We must change our language and this change our thinking. "Their" problems become "our" problems and the pain that "they" feel becomes the pain "we" all feel. Once this simple truth is accepted by the masses, true empathy and compassion can follow. Be a leader in this movement and urge everyone around you to realize the beauty of "Us." No more misunderstanding, no more hate. The world needs tolerance, empathy, compassion and understanding.

One love,

Jeb

Tuesday, July 24, 2012

CBC Daybreak Radio Chat

This morning I had the pleasure to catch up with Mike Finnerty and the whole crew at CBC Daybreak Radio. Mike was a great host and asked me about topics ranging from Peace Pandemic to Twitter. Take a listen!
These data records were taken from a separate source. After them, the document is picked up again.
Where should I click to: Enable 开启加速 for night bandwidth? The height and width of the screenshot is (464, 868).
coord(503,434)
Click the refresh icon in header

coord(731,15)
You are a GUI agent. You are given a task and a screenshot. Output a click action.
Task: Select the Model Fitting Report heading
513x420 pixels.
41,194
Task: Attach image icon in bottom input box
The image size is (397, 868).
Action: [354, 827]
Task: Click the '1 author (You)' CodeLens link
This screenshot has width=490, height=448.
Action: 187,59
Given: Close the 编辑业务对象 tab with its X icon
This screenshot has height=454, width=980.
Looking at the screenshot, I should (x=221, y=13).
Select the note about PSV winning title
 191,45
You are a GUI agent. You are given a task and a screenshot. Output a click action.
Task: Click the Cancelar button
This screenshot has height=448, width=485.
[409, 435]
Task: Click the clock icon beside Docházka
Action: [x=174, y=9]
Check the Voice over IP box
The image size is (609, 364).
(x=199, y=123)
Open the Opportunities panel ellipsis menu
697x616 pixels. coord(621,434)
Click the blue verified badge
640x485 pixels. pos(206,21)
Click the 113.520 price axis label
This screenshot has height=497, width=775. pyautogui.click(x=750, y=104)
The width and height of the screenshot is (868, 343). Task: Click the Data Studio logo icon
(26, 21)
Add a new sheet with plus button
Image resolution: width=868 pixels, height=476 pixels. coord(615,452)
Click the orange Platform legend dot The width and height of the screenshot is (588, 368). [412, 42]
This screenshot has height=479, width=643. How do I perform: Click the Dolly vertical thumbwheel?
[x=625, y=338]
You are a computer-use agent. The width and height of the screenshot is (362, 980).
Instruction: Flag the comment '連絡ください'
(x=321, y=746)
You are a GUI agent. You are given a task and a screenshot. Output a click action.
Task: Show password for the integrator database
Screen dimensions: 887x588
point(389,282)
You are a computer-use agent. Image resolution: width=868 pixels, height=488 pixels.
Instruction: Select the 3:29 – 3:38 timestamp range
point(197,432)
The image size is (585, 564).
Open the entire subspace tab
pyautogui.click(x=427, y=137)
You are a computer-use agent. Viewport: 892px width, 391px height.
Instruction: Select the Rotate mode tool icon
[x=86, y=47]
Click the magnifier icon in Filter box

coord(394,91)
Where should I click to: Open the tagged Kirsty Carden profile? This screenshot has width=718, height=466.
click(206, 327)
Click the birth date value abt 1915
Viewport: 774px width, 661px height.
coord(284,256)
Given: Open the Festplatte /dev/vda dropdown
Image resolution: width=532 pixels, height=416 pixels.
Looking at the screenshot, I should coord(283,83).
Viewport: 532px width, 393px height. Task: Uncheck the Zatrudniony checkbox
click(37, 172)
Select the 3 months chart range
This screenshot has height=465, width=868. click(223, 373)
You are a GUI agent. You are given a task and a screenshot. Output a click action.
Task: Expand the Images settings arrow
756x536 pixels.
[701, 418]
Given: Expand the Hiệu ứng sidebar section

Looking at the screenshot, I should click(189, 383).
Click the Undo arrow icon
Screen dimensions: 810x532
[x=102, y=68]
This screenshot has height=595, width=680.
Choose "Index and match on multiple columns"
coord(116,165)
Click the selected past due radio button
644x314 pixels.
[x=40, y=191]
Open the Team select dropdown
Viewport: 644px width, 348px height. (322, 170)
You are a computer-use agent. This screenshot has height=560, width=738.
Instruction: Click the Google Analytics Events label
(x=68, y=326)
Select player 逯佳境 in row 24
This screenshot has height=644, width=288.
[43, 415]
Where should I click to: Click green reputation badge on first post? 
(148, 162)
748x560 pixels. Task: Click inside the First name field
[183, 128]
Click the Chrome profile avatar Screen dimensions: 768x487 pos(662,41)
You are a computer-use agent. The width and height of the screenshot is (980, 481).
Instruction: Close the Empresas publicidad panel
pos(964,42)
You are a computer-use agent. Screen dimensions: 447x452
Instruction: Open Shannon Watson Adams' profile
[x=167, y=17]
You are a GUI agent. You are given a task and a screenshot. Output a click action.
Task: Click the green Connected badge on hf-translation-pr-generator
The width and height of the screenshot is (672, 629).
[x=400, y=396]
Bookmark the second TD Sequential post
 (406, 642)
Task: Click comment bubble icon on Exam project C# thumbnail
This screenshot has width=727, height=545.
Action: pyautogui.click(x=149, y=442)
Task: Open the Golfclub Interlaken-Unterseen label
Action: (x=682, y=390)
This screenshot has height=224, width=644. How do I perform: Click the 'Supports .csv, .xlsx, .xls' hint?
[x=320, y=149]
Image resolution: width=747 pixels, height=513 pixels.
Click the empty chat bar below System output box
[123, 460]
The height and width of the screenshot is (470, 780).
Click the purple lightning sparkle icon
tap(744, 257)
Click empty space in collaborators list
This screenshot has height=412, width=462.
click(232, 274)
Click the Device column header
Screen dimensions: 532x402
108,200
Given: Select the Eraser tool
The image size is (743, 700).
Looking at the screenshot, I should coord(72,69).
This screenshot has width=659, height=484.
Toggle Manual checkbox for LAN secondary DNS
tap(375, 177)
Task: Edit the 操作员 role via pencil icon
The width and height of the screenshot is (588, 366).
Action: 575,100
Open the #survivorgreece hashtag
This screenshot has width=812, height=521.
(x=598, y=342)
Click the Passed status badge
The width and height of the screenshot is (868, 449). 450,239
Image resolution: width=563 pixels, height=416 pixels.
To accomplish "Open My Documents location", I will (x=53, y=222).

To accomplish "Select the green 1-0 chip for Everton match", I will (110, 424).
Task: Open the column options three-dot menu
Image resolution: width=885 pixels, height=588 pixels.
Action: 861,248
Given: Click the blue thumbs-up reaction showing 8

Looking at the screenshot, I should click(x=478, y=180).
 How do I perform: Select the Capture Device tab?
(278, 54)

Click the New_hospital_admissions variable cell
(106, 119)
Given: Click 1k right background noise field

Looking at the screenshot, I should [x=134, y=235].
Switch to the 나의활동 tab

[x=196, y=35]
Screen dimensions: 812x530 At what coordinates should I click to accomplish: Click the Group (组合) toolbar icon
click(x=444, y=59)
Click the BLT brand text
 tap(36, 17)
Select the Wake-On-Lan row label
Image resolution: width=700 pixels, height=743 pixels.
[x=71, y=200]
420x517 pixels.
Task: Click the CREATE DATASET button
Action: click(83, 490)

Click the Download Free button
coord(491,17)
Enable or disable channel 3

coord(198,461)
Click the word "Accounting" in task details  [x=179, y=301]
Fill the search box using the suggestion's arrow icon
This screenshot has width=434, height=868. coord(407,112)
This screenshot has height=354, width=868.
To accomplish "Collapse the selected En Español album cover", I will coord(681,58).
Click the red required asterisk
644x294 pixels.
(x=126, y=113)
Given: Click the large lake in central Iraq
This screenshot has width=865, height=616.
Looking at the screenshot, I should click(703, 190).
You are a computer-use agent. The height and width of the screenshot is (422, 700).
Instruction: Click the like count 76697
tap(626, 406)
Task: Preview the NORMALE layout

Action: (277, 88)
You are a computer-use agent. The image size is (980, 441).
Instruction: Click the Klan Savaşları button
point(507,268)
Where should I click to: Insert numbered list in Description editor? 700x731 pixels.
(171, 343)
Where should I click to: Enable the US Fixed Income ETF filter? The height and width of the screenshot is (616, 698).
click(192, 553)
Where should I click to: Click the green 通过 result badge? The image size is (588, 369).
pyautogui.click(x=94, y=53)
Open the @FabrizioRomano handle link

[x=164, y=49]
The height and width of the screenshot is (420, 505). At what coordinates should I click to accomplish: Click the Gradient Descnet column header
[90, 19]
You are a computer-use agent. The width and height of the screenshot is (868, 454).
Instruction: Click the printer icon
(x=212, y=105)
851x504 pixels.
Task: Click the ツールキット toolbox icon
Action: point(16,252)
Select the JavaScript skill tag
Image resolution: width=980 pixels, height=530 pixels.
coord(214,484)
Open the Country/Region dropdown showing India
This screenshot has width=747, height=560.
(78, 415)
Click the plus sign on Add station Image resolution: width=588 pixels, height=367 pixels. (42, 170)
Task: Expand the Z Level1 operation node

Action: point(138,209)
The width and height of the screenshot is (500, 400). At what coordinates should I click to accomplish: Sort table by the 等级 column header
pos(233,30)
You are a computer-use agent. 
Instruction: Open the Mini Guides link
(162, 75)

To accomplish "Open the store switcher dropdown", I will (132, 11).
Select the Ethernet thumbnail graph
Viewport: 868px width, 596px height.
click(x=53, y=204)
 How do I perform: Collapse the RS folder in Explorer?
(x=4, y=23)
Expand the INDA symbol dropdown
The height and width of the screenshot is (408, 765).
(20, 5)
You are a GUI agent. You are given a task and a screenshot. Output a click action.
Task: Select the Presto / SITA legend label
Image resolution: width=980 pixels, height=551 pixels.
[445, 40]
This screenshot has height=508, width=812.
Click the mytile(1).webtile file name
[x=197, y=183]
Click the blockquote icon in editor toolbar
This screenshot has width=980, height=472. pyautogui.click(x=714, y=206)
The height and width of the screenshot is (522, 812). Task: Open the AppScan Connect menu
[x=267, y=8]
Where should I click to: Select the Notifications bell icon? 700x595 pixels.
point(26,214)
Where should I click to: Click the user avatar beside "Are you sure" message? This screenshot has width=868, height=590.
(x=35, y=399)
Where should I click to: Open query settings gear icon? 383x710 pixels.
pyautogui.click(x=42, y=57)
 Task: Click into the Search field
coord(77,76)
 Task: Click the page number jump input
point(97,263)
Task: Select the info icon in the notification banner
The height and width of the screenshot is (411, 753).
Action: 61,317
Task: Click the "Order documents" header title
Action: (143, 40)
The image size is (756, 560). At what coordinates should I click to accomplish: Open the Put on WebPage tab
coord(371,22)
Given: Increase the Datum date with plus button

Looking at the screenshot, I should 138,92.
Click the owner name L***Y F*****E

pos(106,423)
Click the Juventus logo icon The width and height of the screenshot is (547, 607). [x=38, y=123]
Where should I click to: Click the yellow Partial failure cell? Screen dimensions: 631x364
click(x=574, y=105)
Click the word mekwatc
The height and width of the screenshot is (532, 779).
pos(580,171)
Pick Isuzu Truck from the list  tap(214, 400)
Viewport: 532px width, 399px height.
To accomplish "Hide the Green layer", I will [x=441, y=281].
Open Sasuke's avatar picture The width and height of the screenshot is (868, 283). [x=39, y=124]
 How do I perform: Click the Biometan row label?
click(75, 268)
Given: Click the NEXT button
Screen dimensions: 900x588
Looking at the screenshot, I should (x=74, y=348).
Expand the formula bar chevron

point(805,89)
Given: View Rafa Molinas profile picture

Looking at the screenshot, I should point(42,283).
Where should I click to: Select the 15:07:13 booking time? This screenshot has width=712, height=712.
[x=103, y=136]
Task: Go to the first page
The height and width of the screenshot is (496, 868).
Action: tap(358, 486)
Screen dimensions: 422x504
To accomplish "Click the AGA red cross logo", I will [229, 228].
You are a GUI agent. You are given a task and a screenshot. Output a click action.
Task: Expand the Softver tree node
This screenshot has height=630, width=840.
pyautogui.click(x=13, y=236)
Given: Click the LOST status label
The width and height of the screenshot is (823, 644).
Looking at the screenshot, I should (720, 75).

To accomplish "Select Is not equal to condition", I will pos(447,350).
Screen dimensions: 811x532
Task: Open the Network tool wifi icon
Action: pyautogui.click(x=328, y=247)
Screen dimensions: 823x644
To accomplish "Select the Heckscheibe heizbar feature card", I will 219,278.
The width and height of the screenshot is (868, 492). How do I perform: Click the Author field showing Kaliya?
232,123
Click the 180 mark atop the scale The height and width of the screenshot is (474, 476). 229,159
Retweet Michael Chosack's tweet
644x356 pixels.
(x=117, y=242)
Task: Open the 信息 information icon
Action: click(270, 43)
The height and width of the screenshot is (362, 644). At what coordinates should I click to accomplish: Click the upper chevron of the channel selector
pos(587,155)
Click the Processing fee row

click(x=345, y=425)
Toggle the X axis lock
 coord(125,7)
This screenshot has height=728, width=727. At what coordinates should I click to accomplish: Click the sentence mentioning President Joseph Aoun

http://www.cbc.ca/player/Radio/Local+Shows/Quebec/ID/2259984923/


Monday, July 23, 2012

Nonviolence Lesson 101

In honor of one of my favorite Professors in college, John Darby, I wanted to write a short piece on nonviolence. Professor Darby passed away this year but I will never forget the lessons of nonviolence that he taught me. Nonviolence is often labeled as "taboo" or "impractical" but when looked at in depth, actually reveals itself to be quite effective.

The force of nonviolence has not only been a powerful force against injustice but also a commonly misunderstood topic in the world. When people first think of nonviolence they immediately think of pacifism or something of that similar "soft" nature. The Gandhian method however looks at pacifism through an entirely different lens. Gandhi used it as a way to overcome injustice and alter political objectives while still staying true to moral principles.

Another one of my revered Professors, David Cortright states it another way, "he (Gandhi) helped to bridge the gap between pure pacifism and resistance to evil by turning religious principles into methods of social change."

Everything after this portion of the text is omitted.